MARKHAM, Gervase

SCHWERDT-FOYLE COPY

MARKHAM, Gervase Cheape and good husbandry for the well-ordering of all beasts

London, T[homas] S[nodham] for Roger Jackson, 1623

£1,950.00

4to, pp. [xxii] 179 [i]; [par.] A-2A 2B². lacking [par]1, blank except for fleuron. “Includes an abridgement of his ‘How to chuse, ride, trayne, and dyet, both hunting horses and running horses’ (STC 17350), which was in turn an enlarged edition of his: ‘A discource of horsmanshippe’.” ESTC. Roman letter, some Italic. Floriated and historiated woodcut initials, full-page woodcut ‘A platforme for ponds’, woodcut and typographical headpieces and ornaments, bookplates of Richard Schwerdt (1862-1939), and William Foyle (1885-1963), on pastedown and front endpaper respectively. A little age-yellowing, some minor spotting on first few leaves. A very good copy, crisp and clean, in C19 red morocco, covers bordered with double blind rule, rebacked, spine laid down, blind inner dentelles.

- [INFORMATION]:
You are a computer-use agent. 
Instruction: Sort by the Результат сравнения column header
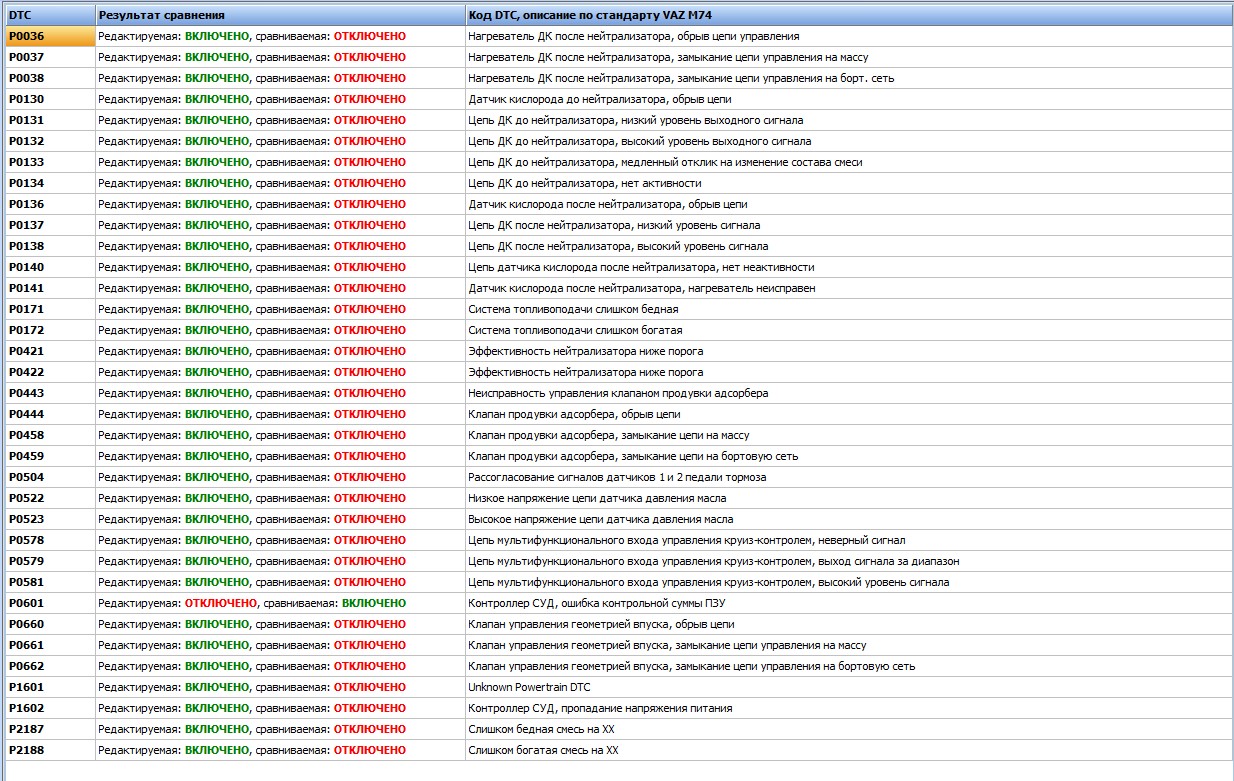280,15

==

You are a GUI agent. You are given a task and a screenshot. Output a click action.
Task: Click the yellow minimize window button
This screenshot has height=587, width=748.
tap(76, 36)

==

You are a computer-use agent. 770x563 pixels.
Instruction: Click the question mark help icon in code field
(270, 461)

- [REQUIREMENT]: Reproduce the description of the Markham book above word for word, from its first line through its last.

- [RESULT OF THIS EXERCISE]:
MARKHAM, Gervase

SCHWERDT-FOYLE COPY

MARKHAM, Gervase Cheape and good husbandry for the well-ordering of all beasts

London, T[homas] S[nodham] for Roger Jackson, 1623

£1,950.00

4to, pp. [xxii] 179 [i]; [par.] A-2A 2B². lacking [par]1, blank except for fleuron. “Includes an abridgement of his ‘How to chuse, ride, trayne, and dyet, both hunting horses and running horses’ (STC 17350), which was in turn an enlarged edition of his: ‘A discource of horsmanshippe’.” ESTC. Roman letter, some Italic. Floriated and historiated woodcut initials, full-page woodcut ‘A platforme for ponds’, woodcut and typographical headpieces and ornaments, bookplates of Richard Schwerdt (1862-1939), and William Foyle (1885-1963), on pastedown and front endpaper respectively. A little age-yellowing, some minor spotting on first few leaves. A very good copy, crisp and clean, in C19 red morocco, covers bordered with double blind rule, rebacked, spine laid down, blind inner dentelles.